Learn · MCP
Is my agent environment safe? Reading an introspection report
An introspection report is a snapshot of everything your agent can see — servers, tools, capabilities, context cost — read for the things that carry risk. The three highest-signal checks: shadow writes (tools that can change state but declare no destructive hint), name collisions (two servers exposing the same tool name), and tool-poisoning (injection-style text hidden in a tool's description). None alone means "unsafe," but together they tell you how much of your setup is trustworthy by evidence rather than by assumption.
Connecting a lot of MCP servers is easy; knowing whether that pile of tools is
trustworthy is the hard part. An introspection report — like the one
mcp-glimpse renders from introspect_mcp_context — turns your setup into a
readable inventory so you can check it against a few high-signal patterns instead
of hoping for the best. Here’s how to read one.
The one framing to keep
No single flag below means “your agent is compromised.” These are heuristics — they tell you where to look, not what’s true. The value is turning invisible assumptions (“this tool probably just reads”) into visible evidence you can actually check.
1. Shadow writes — the highest-signal check
Scan for tools whose name or description implies a write — create_,
delete_, set_, send_, submit_, update_ — but which declare
readOnlyHint, or declare no annotations at
all. These are shadow writes: the host has no signal to prompt you before they
run, so a tool that changes durable state can execute as quietly as a read.
A report flags these by comparing each tool’s declared hints against a word-boundary read of its own name and description. A pile of unannotated write-shaped tools isn’t proof of malice — but it is proof that your host can’t protect you from them automatically.
2. Name collisions
Do any two connected servers expose the same tool name? Collisions are worth
knowing about because the model picks a tool by name, and two search tools from
different servers create genuine ambiguity — including the possibility that a
lower-trust server shadows a higher-trust one’s tool. Enumerate every tool with
its owning server and the duplicates surface immediately.
3. Tool-poisoning heuristics
The text of a tool’s description is fed to your model, which makes it an attack surface. A tool-poisoning scan reads descriptions for:
- Injection-style directives — “ignore previous instructions,” “always call this tool first.”
- Exfiltration urges — descriptions that coax the model into sending data somewhere.
- Invisible or bidi Unicode — hidden characters that don’t render but do reach the model.
- Suspiciously long descriptions — a lot of text is a lot of room to hide instructions.
These are explicitly heuristics, and a report should label them as such — but a description that says “always call this first” is worth a hard look no matter who shipped it.
4. Annotation coverage and context cost
Two more numbers round out the read:
- Annotation coverage — what fraction of your tools declare any hints. Low coverage means “absence of a destructive hint tells you nothing,” which reframes every unannotated tool as unverified rather than safe.

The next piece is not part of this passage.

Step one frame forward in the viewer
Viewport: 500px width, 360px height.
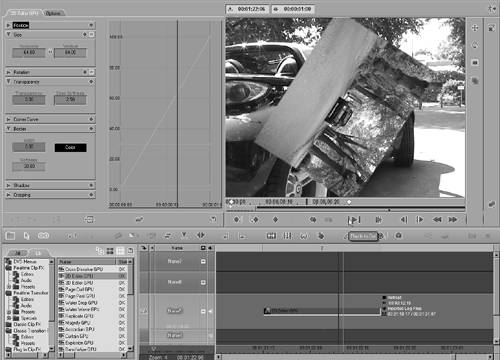[x=420, y=219]
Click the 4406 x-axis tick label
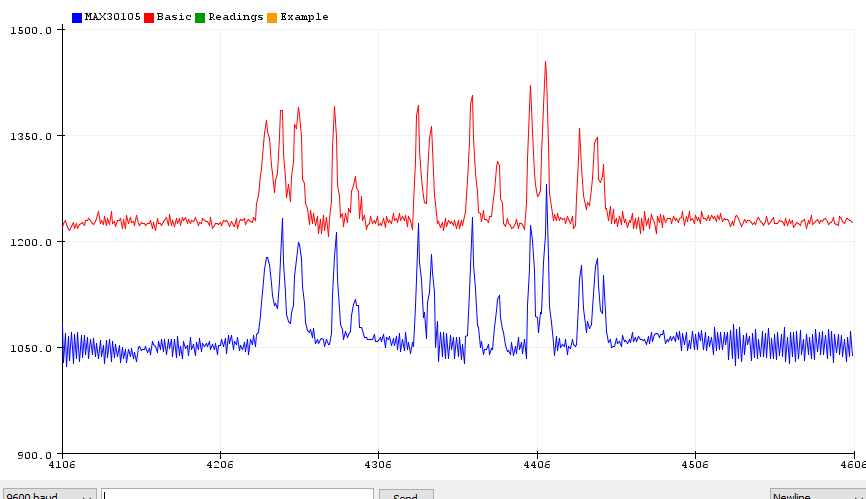The height and width of the screenshot is (499, 866). [x=536, y=465]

- Context cost — how many tokens your tool definitions consume before you say a word (see context-window cost). Not a safety issue exactly, but a budget one: tools you never use still cost you window.
The privacy stance behind the report
One reassurance about the report itself: mcp-glimpse analyzes your snapshot in memory and never persists it. The only things that ever get written are what you explicitly submit (feedback) or explicitly choose to share (an anonymized card). Introspecting your environment doesn’t create a record of it.
Read this way, “is my agent safe?” stops being a vibe and becomes a checklist. To
run it on your own setup, connect the hosted server and run
introspect_mcp_context with your full inventory.
Quick answers
Frequently asked
- How do I tell if my MCP setup is safe?
- Introspect it and read for signals: tools that can write but declare no destructive hint (shadow writes), duplicate tool names across servers (name collisions), and injection-style directives hidden in tool descriptions (tool-poisoning). These are heuristics that tell you where to look, not verdicts.
- What is a shadow write?
- A tool whose name or description implies it changes state — create, delete, set, send, submit — but which declares readOnlyHint or no annotations at all. The host gets no signal to prompt you before it runs, so it can write without confirmation.
- What is tool-poisoning?
- Tool-poisoning is malicious instruction text hidden in a tool's description — for example "ignore previous instructions" or "always call this tool first" — meant to manipulate the model that reads it. A heuristic scan can flag injection-style directives, exfiltration urges, and invisible Unicode.